As for other metals markets, copper futures settled at $3.68 per pound. Platinum futures rose to $937.20 an ounce. Palladium futures rose to $1,117.00 per ounce.
Gold price forecast for XAU/USD today
The price of gold has now risen to trade slightly above the 100-hour moving average line. As a result, the price of the yellow metal appears to be approaching overbought levels of the RSI on the 14-hour frame. In the near term, and according to the performance on the hourly chart, it appears that the XAU/USD is trading within an ascending channel formation. However, the MACD indicator over this period also appears to be supporting a slight upward bias as it attempts a bullish crossover. Therefore, the bulls will look to extend the current winning streak towards $1,999 or higher to the $2,007 resistance per ounce.
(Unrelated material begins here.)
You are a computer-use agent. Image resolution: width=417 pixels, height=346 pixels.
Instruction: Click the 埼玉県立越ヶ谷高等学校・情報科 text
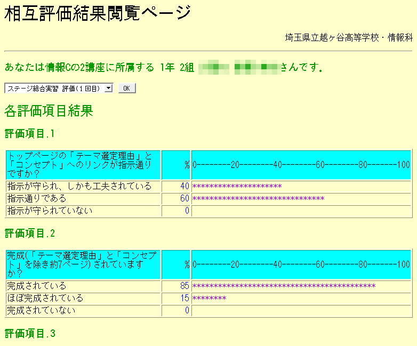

On the other hand, the bears will be looking to pounce on pullbacks at around $1979 or lower at the $1972 per ounce support.
In the long term, and according to the performance on the daily chart, it appears that the price of gold is trading within an ascending channel. However, the daily MACD appears to be starting a bearish crossover indicating a change in market sentiment from bullish to bearish. Therefore, the bears will target profits at around $1,947 or lower at the support of $1,907 per ounce. On the other hand, the bulls will be looking to pounce on extended gains at around $2027 or higher at the $2066 resistance per ounce.